→ **TEXTE EXTRAIT**
****
L’histoire s’est retournée. Et ça fait mal. Au pied de l’immeuble du grand quotidien libéral et proeuropéen «Gazeta Wyborcza», Jurek trépigne. Ce journaliste de 35 ans revient de Grenade (Espagne), où il a suivi, le 6 octobre, la réunion des Chefs d’État ou de gouvernement des 27 pays membres de l’Union européenne. Il y a entendu le premier ministre polonais Mateusz Morawiecki s’opposer, encore une fois, au pacte «Asile et migration» proposé par la Commission de Bruxelles.
«Ils veulent nous violer. Un viol légal» a pesté cet économiste de 55 ans, à l’unisson de son homologue Hongrois Viktor Orbán. Viol? Jurek s’énerve. La Pologne, entrée en 2004 dans l’UE, a alors accepté de partager une partie de sa souveraineté, pour intégrer le plus grand marché au monde. «On en a profité. Le pays a été transformé grâce à l’Europe, même si tout n’est pas parfait. Or voilà que notre gouvernement prétend être violé lorsque la majorité des pays membres veulent aller de l’avant avec un texte législatif indispensable. J’ai parfois honte d’être polonais.»
En vidéo, la Pologne dit non à l’UE sur les migrations
Pourquoi parler de retournement de l’histoire? Parce qu’aux yeux de nombreux observateurs, la Pologne devrait aujourd’hui, au contraire, être un conte de fées communautaire. Le pays de 38 millions d’habitants, avec son économie la plus dynamique du continent, est devenu une locomotive pour le flanc oriental de l’Union. Un géant. Or sans l’intégration de 2004, rien de cela n’aurait eu lieu. C’est à partir de ce moment que les portes des pays d’Europe de l’ouest se sont ouvertes toutes grandes pour les étudiants et les travailleurs polonais.
Londres, lorsque le Royaume-Uni était encore membre de l’Union, est devenue un aimant pour toute une jeunesse polonaise éduquée. Preuve de ce succès, le «plombier polonais» a commencé à inquiéter en France, en Allemagne et en Italie. Marta, 59 ans, se souvient de ces années où le ciel de la Pologne semblait être toujours bleu et constellé d’étoiles, à l’image du drapeau européen. «Nous étions fiers d’être Européen. Nous avions au parlement de Strasbourg de grands eurodéputés, comme l’historien Bronislaw Geremek. On disait sans arrière-pensées: merci Bruxelles!»
****
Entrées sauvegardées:
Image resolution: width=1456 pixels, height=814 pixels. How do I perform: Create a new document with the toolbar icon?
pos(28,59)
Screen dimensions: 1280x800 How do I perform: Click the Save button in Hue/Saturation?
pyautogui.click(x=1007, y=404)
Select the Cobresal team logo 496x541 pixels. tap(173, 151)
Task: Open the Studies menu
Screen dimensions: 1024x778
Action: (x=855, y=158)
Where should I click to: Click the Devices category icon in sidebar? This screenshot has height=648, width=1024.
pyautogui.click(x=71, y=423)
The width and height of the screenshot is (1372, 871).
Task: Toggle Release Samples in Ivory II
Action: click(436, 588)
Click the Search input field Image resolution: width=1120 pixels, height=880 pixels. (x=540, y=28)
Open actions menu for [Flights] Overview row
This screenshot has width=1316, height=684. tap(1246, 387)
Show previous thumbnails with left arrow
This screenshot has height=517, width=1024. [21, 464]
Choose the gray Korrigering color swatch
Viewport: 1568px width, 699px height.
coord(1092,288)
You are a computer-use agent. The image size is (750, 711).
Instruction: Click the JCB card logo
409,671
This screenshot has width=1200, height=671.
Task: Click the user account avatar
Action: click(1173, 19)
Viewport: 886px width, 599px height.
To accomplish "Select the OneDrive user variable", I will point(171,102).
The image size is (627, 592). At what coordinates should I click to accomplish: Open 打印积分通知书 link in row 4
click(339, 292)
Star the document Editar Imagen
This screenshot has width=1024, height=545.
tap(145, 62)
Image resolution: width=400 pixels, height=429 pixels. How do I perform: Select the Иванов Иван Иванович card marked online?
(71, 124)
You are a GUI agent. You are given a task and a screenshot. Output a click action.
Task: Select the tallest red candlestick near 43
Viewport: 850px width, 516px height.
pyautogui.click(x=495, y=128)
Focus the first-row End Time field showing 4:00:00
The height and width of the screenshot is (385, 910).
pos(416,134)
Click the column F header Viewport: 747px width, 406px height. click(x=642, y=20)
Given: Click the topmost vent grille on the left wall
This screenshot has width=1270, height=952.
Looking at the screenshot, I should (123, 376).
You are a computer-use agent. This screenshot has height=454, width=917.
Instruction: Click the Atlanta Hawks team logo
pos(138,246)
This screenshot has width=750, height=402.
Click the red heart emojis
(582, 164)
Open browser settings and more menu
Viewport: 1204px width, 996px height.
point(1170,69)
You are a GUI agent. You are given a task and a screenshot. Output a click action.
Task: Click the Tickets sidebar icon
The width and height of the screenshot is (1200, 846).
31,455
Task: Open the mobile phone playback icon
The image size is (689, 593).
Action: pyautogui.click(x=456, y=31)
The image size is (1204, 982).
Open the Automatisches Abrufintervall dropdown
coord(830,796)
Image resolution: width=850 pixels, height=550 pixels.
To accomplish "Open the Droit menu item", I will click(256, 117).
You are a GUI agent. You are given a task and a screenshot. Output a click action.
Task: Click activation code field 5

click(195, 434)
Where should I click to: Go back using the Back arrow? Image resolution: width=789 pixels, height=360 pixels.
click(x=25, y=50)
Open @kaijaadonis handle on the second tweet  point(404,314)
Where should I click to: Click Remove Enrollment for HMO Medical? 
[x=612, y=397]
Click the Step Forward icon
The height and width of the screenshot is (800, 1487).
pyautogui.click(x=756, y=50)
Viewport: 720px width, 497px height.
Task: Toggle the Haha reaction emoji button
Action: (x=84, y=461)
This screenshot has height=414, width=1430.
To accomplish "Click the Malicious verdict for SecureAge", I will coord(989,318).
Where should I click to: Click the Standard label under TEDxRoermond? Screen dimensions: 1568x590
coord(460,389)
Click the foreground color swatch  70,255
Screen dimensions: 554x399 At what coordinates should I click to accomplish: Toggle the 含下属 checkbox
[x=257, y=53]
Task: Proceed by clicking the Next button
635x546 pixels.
****
Reproduisez fidèlement tout ce qui, dans le texte extrait, va de « L’histoire s’est retournée. » jusqu'à « Commission de Bruxelles. ». Le matériel fourni n'est d'aucune utilité ici.

→ **RÉPONSE CORRECTE**
L’histoire s’est retournée. Et ça fait mal. Au pied de l’immeuble du grand quotidien libéral et proeuropéen «Gazeta Wyborcza», Jurek trépigne. Ce journaliste de 35 ans revient de Grenade (Espagne), où il a suivi, le 6 octobre, la réunion des Chefs d’État ou de gouvernement des 27 pays membres de l’Union européenne. Il y a entendu le premier ministre polonais Mateusz Morawiecki s’opposer, encore une fois, au pacte «Asile et migration» proposé par la Commission de Bruxelles.